## Data to use

====

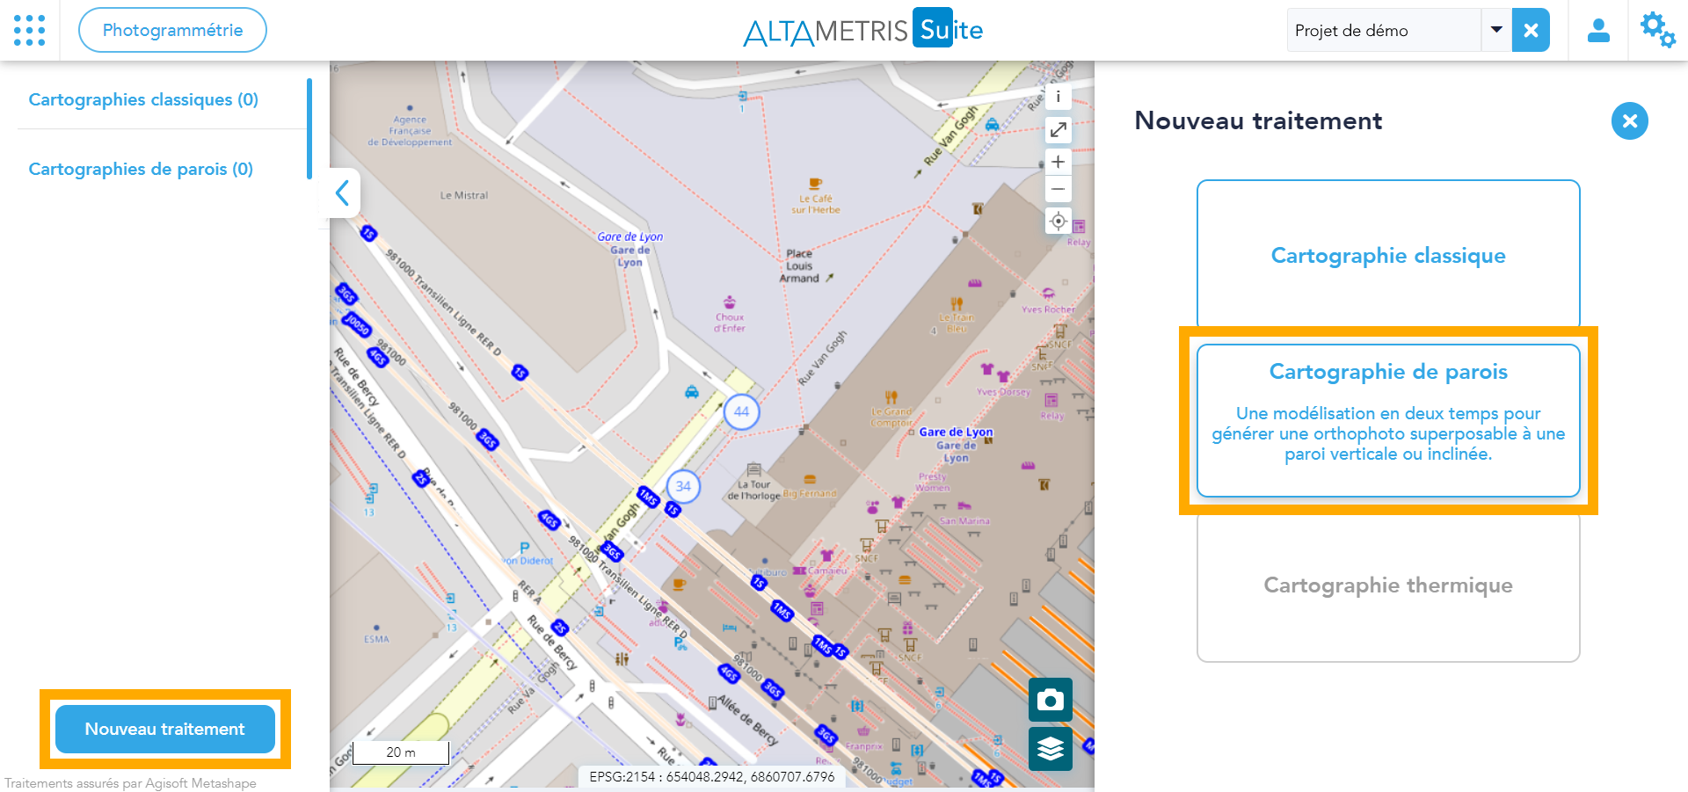Choose Cartographie classique processing option

tap(1387, 255)
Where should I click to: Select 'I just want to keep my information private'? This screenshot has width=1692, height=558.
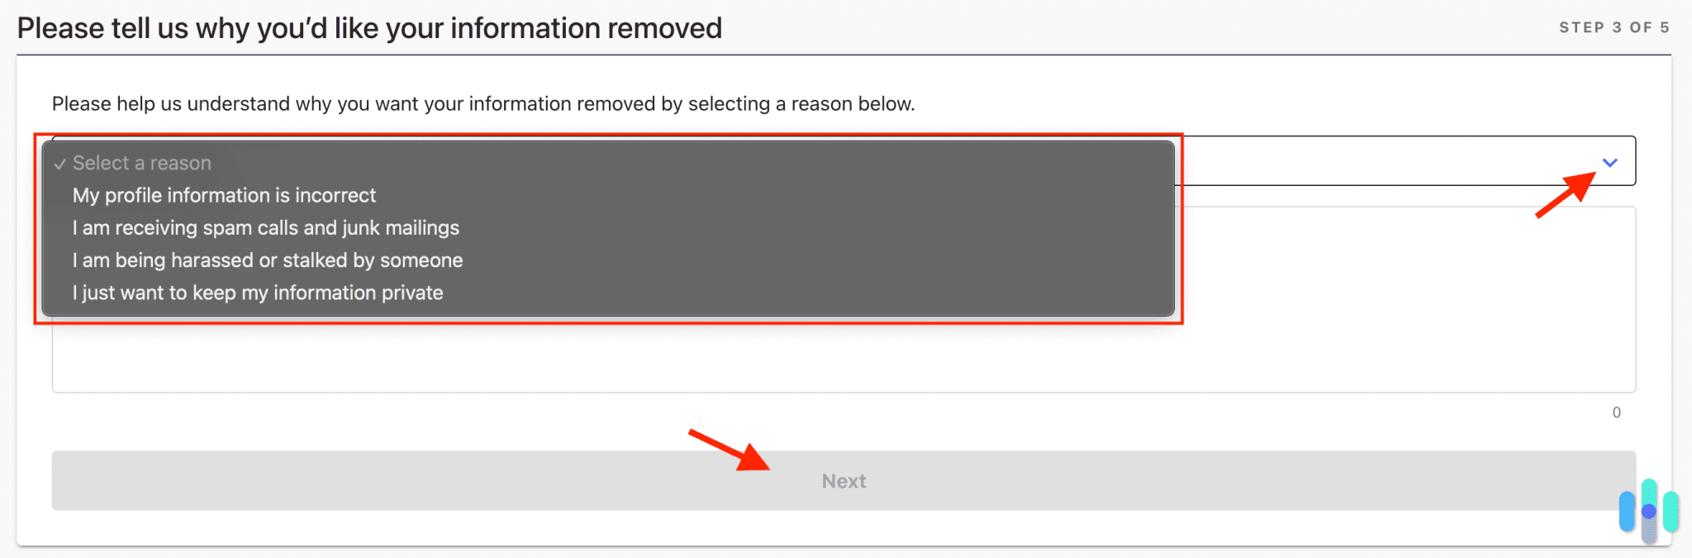[x=257, y=293]
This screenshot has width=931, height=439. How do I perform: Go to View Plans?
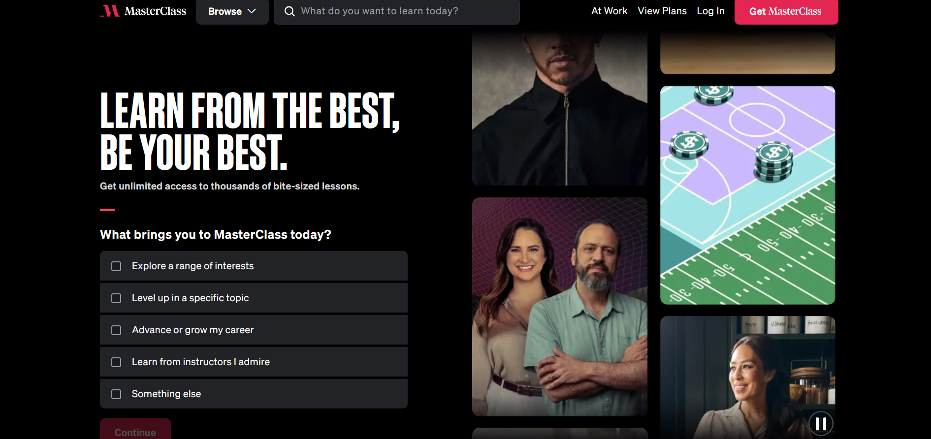click(662, 11)
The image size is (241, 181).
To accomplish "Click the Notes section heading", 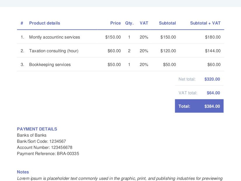I will (x=23, y=172).
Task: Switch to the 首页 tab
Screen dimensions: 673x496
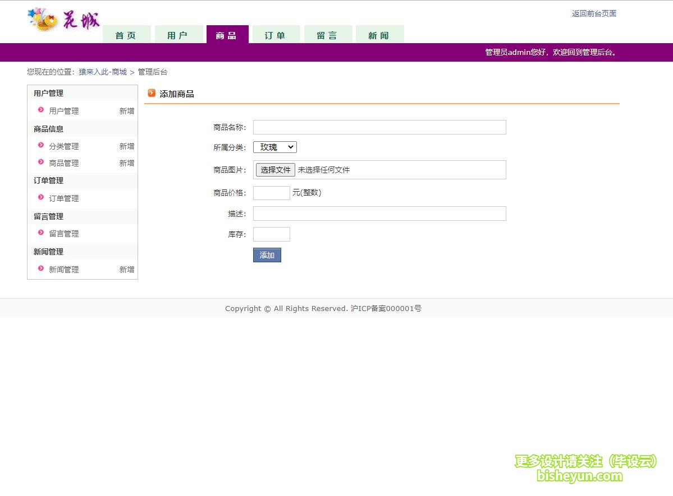Action: tap(126, 34)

====

## Exercise
Copy down, word for word, the lines starting at the one containing "Task: Switch to the 首页 tab" and ending at the final line of the rows, and leave the pictures out.

## The result
Task: Switch to the 首页 tab
Screen dimensions: 673x496
Action: tap(126, 34)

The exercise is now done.